Chubb D&O product manager financial lines Dan Holloway said: “Historically, everyone assumed the biggest D&O exposures were going to lie in North America, but after the global financial crisis, regulators in Europe started to make various reforms to corporate law.

“The UK has the Companies Act, for instance, and now we’re seeing that the Czech Republic, Germany, Spain and other countries are introducing similar reforms. With their duties becoming more codified by these reforms, directors will become much more accountable.”

The multinational nature of many companies further complicates exposures.

The time when one master D&O insurance policy had a worldwide coverage and paid claims around the world are over, and certain countries, such as many emerging markets, require a policy in that territory to pay a claim.

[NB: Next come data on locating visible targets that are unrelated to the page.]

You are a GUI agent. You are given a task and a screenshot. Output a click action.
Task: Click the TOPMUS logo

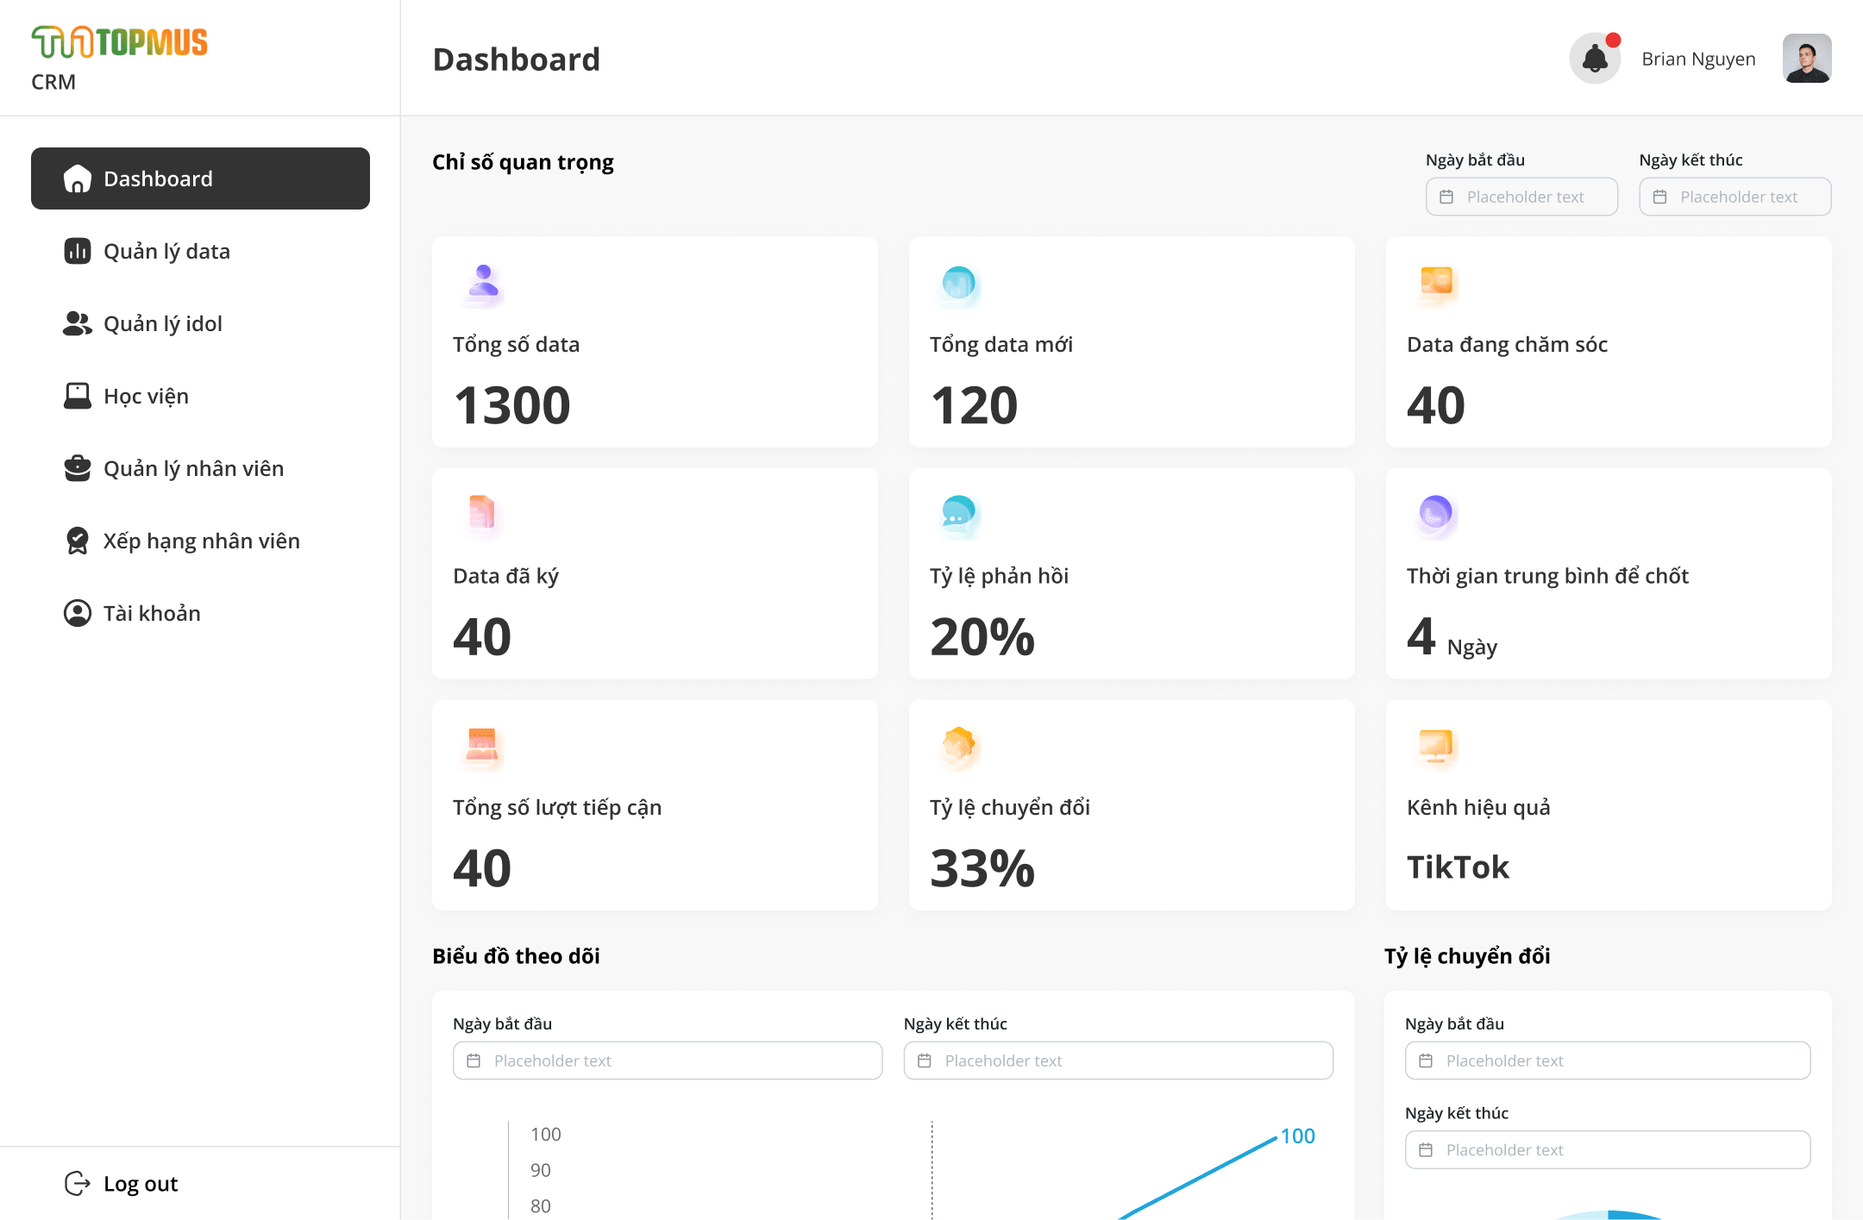point(119,41)
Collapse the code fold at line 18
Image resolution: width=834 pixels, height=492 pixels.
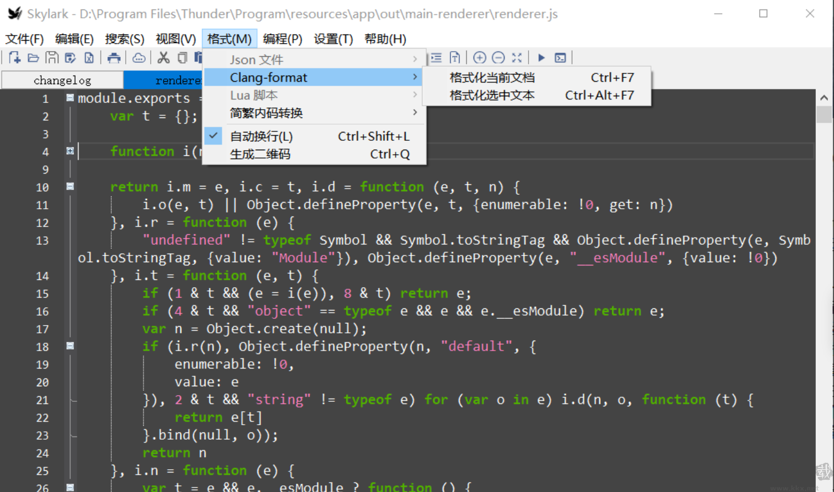[x=70, y=346]
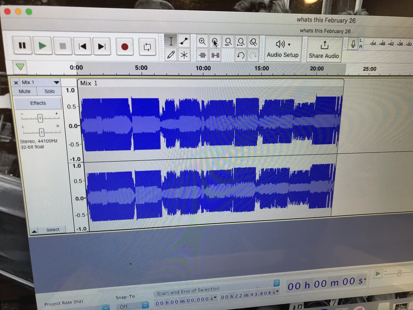Select the Envelope tool
The image size is (413, 310).
[x=184, y=41]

Companies should pay particular attention to their D&O exposure in India, China, Australia, South Africa and the Netherlands, which Chubb calls the top five D&O liability hotspots. China and India are hotspots because there is a global appreciation for anti-corruption and bribery, and each has a history of being exposed to business transactions involving bribes, Holloway said.

“China wants to absolutely rule out any bribery or corruption dealings that go on, which some large pharmaceutical companies have discovered first-hand. It is making examples of not just the companies, but of the individuals that run these entities in China,” he added. “China and India are big hotspots, because they are both territories where your master policy in the UK wouldn’t pay your claim, so you need to have a policy on the ground to pay it.”

Australia, South Africa and the Netherlands are in the top five because of the rise of investor activism in these countries. Class actions used to be limited to the US and to some extent Canada, but the phenomenon is now moving elsewhere.

“In Australia, laws are being changed that now allow for classes of investors to make a claim. More importantly, litigation funding is quite rife in Australia. So we’re seeing third-party companies that will pay for investors to bring a claim in return for a percentage of the awarded damages.”

In South Africa and the Netherlands, classes of shareholders can also be brought together. Due to regulatory changes in the US, countries like the Netherlands can take a claim out of the US and have it heard in a Dutch court. There have been some high-profile cases recently where the settlements have taken place in the Netherlands.

The UK too could potentially see its first class action soon, as Tesco faces damages claims over its accounting black hole and Volkswagen over its emissions scandal.